After demonstrating his yogic powers, the sannyasi was hungry and went to beg for food. As he went and stood in front of a household, a lady’s voice came from inside the house, “Wait there.” The sannyasi got angry as he was being asked to wait. Just as he was getting angrier, the lady spoke again, “Hold your anger! Here there is neither a crow nor a crane that you can burn to ashes”. The sannyasi was stunned. How did this lady come to know about the birds that he had burned down?

The sannyasi had no option but to curb his pride and wait to talk to the lady. After some time, when the lady came out to give food to the sannyasi, he fell at her feet and said, “How did you know that?”. The lady replied very calmly, “My son, I am not a yogi like you, and I do not have the yogic powers as you do. I am a common everyday woman. I had to make you wait because my husband is ill and I was nursing him. By doing my duty, I have become illumined. That is why I could read your mind. But if you really want to learn something higher than this, go to the market downtown to this shop and talk to the owner there.”

The sannyasi thanked the lady and decided to go and see the person downtown. After a long walk, when he reached the address, he saw that he had reached a butcher’s shop. The owner was busy cutting meat. The sannyasi was appalled at the sight of the slaying and cutting of animals. He wondered how this butcher could know anything about spiritual powers. As he approached, the butcher looked at the sannyasi and said, “O Swami, did that lady send you here? Take a seat till I am done with my business”. The sannyasi was amazed how this seemingly cruel butcher could know that the woman sent him there. He had no choice but to wait.

After a few hours, when the butcher was done with his work, he came over and invited the sannyasi to his home. After reaching home, the butcher told the sannyasi, “Please wait here till I am done serving my old parents.”

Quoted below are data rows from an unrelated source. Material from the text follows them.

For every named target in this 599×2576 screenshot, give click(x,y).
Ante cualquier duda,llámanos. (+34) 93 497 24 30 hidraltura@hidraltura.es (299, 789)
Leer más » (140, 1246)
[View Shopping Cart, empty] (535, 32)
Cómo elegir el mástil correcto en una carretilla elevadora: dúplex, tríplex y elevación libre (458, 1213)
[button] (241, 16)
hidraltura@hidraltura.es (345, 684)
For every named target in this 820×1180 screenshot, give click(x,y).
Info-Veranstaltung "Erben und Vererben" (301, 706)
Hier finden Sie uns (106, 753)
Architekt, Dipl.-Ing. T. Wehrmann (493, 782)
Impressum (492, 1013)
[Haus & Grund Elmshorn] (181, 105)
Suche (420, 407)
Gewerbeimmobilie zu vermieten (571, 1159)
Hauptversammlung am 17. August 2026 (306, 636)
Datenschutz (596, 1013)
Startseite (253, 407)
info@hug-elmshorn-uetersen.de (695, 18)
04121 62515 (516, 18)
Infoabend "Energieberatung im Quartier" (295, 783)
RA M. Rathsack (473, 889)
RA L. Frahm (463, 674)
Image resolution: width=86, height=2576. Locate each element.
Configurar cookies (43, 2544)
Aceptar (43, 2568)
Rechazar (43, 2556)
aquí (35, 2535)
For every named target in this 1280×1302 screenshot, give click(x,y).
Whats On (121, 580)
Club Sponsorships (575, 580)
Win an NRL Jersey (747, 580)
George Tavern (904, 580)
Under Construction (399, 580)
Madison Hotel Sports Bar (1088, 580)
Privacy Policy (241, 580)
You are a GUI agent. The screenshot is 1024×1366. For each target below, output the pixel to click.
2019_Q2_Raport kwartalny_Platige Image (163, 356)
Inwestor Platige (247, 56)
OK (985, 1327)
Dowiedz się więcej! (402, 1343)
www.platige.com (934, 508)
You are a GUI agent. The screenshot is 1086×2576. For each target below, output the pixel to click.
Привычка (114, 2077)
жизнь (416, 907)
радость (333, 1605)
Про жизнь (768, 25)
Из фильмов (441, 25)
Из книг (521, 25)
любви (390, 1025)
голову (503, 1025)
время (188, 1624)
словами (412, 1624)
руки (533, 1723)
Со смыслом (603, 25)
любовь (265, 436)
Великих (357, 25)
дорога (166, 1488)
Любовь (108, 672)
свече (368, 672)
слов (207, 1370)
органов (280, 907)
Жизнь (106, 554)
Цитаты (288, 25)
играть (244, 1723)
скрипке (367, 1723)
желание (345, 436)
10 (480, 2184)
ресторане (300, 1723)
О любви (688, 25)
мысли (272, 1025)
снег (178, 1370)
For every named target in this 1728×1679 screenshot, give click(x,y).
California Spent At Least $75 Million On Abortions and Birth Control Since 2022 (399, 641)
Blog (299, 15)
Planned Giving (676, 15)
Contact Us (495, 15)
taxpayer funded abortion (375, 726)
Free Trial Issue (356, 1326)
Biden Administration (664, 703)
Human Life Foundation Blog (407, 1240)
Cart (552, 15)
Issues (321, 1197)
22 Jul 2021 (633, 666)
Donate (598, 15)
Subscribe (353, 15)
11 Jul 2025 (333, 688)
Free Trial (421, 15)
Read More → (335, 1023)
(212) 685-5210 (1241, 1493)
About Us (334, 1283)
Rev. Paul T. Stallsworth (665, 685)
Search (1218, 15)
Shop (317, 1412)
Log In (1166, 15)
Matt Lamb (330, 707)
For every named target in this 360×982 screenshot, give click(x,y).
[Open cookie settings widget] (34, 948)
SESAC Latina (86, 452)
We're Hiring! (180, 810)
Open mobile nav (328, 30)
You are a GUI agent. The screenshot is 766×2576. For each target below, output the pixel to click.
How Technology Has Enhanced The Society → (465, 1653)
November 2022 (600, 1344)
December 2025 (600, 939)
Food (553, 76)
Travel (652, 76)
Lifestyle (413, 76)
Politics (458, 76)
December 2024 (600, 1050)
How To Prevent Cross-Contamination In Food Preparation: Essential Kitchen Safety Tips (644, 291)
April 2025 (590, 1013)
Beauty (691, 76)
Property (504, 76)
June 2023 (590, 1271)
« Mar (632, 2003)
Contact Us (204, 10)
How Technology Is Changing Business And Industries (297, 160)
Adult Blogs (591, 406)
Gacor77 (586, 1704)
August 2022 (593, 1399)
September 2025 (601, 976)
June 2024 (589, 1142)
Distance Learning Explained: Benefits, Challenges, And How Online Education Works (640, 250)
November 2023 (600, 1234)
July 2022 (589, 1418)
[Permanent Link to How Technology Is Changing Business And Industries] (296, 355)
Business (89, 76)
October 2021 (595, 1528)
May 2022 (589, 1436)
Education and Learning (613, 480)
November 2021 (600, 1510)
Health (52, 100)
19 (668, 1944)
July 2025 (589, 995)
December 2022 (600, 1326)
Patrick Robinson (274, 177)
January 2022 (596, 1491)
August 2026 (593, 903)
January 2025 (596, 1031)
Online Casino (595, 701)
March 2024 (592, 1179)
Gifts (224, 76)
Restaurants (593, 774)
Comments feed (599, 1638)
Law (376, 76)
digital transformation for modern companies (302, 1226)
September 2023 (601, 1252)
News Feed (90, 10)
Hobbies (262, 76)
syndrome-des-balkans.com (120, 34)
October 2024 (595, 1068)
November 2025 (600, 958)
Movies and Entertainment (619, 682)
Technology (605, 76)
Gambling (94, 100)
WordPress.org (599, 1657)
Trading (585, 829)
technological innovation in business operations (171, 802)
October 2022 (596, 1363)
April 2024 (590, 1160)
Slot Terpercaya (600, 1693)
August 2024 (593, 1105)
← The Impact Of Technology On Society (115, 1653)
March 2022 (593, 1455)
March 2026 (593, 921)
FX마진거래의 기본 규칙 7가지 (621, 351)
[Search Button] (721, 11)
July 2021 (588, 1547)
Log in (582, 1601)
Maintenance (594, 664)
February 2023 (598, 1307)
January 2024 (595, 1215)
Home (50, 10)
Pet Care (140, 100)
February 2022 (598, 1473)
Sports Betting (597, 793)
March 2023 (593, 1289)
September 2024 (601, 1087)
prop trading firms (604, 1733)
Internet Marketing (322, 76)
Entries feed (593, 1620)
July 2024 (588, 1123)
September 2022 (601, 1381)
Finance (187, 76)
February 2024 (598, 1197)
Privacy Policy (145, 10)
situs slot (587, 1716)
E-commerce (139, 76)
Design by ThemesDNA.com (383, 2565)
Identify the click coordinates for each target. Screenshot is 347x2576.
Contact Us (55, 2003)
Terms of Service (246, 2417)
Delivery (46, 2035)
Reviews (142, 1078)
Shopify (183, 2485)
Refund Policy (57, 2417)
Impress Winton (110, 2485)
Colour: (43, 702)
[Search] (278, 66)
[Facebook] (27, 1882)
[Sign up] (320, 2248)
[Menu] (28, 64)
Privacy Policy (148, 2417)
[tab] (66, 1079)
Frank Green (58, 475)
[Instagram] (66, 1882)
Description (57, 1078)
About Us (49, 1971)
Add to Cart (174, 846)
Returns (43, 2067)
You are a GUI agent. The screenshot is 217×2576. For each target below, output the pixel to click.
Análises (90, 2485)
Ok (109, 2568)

The butcher washed his old father and mother, fed them, and did all he could do to please them. Then, after he was done helping his parents, the butcher came over to talk with the sannyasi. He gave the sannyasi profound knowledge about God and soul. When the butcher was done teaching, the sannyasi asked him, “With such knowledge as yours, why are you in a butcher’s body and doing such filthy and ugly work?” “My son,” replied the butcher, “no duty is ugly, no duty is impure. My birth placed me in these circumstances and environments. I try to do my duty to support my household and keep my parents happy. I do not know any yoga. What you have heard and seen, has come to me through the unattached doing the duty that belongs to my position.”

That is what the yogis explain. Performing your duty just because that is what you are supposed to do is called being unattached.